Rodney, both the magnitude and the amplitude seem to be wrong. VSX lists it as having Kp= 14.49 with an amplitude of only 0.004 mag.
This is a Kepler variable only. Nothing to do from the ground due to the small amplitude. We can derive V= 14.61 from Gaia DR3.
It has a V= 12.70 mag. star 16.5" away which is listed as a SB1 with P= 605.74 d. in Gaia DR3 too.
Another Kepler paper gives a period of 2.479 d. instead of the 22.208 d. in VSX.
Is it possible that you misidentified the target? Where have you taken the variability information from?

(2181) Rodney Howe — July 5, 2023, 4:58 p.m.

Hi Sebastian,

Not sure about Gaia DR3 star, and the other Kepler paper with 2.479 day period. The reference I used for this comes from here:
https://www.researchgate.net/publication/341133559_Solar-type_Stars_Observed_by_LAMOST_and_Kepler
Also, from the SIMBAD query. https://simbad.u-strasbg.fr/simbad/sim-basic?Ident=KIC10414643&submit=SIMBAD+search
Any suggestions on how we might get ground based data on these KIC stars with similar rotation periods as the sun, would be interesting, I think.

(WHAT IS NEEDED) In the forum exchange above, what amplitude does VSX list for the star? Please answer in a few words.

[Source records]
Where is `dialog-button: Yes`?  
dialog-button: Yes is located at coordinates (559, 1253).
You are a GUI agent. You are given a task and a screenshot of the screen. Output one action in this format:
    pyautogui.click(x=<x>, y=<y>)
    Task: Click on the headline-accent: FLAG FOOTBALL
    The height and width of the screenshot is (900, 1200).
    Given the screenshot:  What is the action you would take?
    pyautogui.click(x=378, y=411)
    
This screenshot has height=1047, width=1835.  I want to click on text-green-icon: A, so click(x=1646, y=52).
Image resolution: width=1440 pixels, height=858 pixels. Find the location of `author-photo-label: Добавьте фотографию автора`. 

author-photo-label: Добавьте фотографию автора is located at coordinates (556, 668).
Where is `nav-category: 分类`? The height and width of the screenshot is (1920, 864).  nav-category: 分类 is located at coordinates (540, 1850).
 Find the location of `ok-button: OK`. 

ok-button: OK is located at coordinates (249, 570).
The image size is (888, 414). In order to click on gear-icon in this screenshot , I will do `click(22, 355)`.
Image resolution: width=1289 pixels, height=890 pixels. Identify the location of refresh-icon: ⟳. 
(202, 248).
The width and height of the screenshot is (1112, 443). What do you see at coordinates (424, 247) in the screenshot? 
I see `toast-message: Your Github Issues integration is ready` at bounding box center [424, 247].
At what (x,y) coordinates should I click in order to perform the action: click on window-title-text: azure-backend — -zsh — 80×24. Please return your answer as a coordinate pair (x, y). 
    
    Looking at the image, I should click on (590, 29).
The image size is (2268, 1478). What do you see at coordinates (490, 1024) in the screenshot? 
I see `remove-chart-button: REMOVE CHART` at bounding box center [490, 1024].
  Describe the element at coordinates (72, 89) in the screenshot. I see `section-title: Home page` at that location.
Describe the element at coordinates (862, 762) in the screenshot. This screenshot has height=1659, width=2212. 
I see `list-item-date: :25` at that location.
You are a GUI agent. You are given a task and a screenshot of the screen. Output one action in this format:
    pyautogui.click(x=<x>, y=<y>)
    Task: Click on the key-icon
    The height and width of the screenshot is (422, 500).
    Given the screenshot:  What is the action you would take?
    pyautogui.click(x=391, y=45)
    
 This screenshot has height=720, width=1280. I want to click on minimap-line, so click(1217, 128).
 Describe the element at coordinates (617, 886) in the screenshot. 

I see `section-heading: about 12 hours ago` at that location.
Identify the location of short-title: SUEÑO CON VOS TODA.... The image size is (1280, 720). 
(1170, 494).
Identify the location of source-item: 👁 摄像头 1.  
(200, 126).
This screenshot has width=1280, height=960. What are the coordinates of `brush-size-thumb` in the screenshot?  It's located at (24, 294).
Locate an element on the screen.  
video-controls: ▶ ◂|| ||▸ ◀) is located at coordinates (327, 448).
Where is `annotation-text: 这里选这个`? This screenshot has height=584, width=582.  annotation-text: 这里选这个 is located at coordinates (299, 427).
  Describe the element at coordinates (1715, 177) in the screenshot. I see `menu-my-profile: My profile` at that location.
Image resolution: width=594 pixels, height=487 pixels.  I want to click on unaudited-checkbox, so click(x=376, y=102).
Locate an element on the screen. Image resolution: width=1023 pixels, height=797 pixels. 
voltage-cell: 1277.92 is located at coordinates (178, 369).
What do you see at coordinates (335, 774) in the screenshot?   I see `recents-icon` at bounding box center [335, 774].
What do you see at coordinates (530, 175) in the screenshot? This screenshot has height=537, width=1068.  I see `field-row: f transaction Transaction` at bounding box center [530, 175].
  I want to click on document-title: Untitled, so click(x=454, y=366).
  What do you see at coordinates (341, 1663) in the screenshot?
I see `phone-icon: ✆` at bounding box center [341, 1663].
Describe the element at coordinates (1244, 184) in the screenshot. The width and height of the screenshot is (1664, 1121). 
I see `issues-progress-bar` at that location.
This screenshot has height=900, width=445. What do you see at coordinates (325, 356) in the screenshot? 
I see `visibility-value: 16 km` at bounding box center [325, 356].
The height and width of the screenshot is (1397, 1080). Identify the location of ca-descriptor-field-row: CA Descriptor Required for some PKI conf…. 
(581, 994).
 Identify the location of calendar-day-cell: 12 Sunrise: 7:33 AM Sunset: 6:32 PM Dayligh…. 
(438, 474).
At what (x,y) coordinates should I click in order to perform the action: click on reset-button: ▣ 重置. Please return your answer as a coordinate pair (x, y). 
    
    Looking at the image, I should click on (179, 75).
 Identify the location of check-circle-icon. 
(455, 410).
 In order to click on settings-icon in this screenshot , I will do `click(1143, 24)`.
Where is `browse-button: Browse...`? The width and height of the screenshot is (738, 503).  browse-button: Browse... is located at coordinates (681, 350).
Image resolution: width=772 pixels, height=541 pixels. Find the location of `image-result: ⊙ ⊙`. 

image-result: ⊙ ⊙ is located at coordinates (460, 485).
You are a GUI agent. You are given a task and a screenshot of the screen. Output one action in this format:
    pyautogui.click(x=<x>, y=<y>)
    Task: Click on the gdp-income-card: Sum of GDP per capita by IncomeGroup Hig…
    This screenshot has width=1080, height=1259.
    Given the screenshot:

(RESPONSE TO THIS EXERCISE) 0.004 mag